SUPPLIED DATA -
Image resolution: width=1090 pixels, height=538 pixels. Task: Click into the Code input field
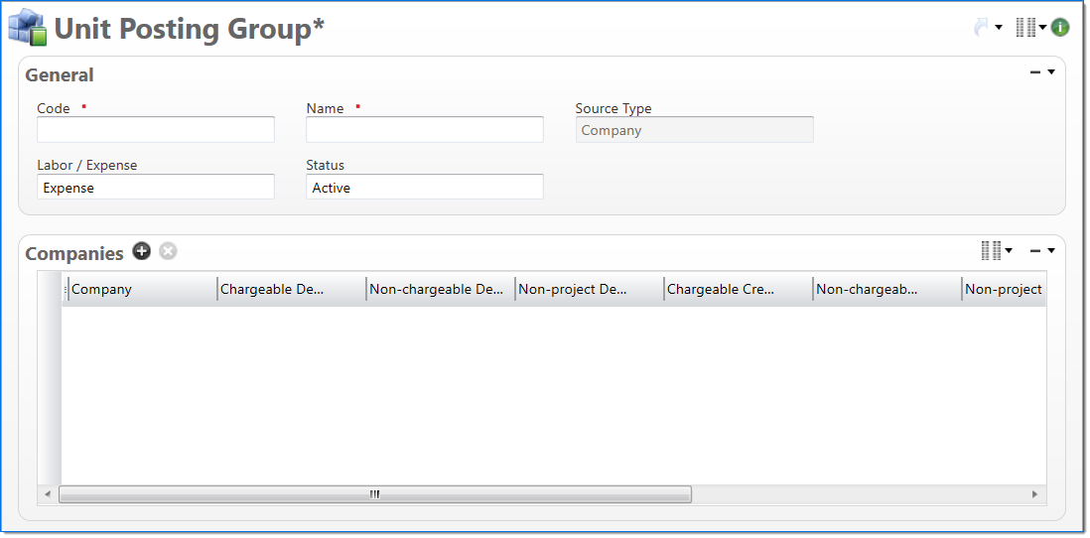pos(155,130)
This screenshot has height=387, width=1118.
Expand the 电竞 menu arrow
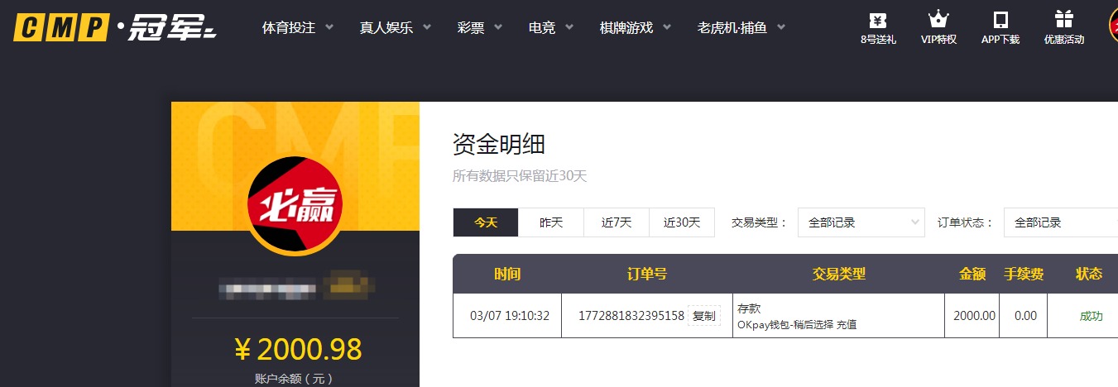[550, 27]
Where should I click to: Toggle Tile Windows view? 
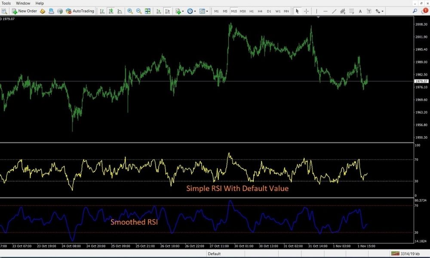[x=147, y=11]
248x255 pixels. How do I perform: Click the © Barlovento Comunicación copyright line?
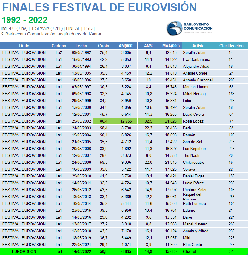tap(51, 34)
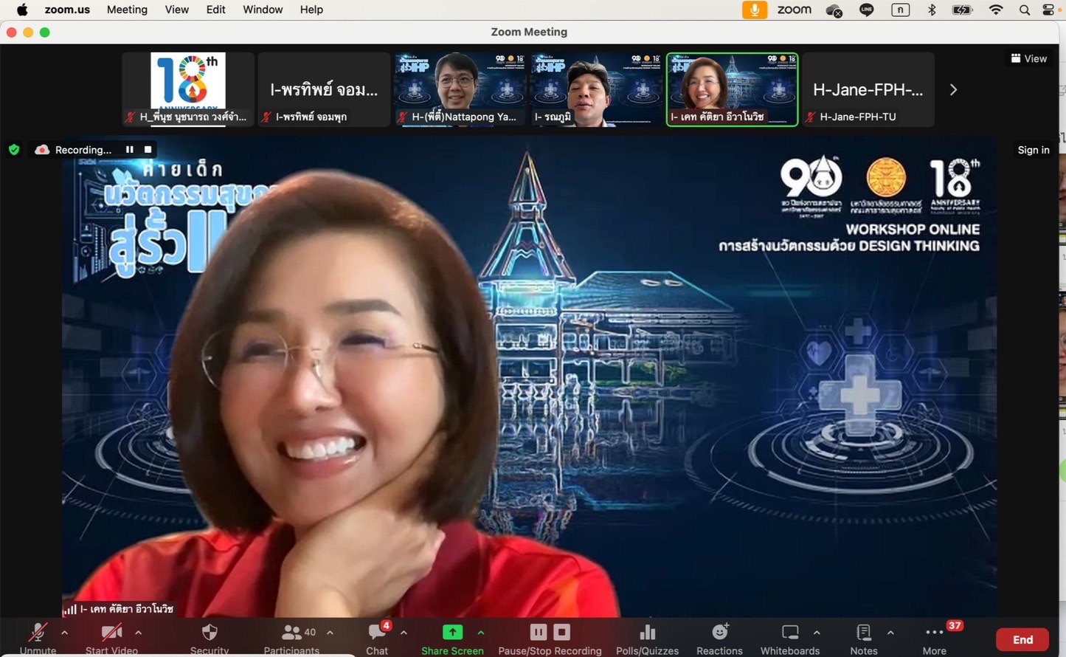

EXERCISE BRIEF - Although the records contain pictures, your copy should hold only the text, reproduced exactly.

TASK ANSWER -
Image resolution: width=1090 pixels, height=538 pixels. Task: Click into the Code input field
pos(155,130)
This screenshot has height=387, width=1118.
Expand the 电竞 menu arrow
[550, 27]
Where should I click to: Toggle Tile Windows view? 
[x=147, y=11]
248x255 pixels. How do I perform: Click the © Barlovento Comunicación copyright line?
tap(51, 34)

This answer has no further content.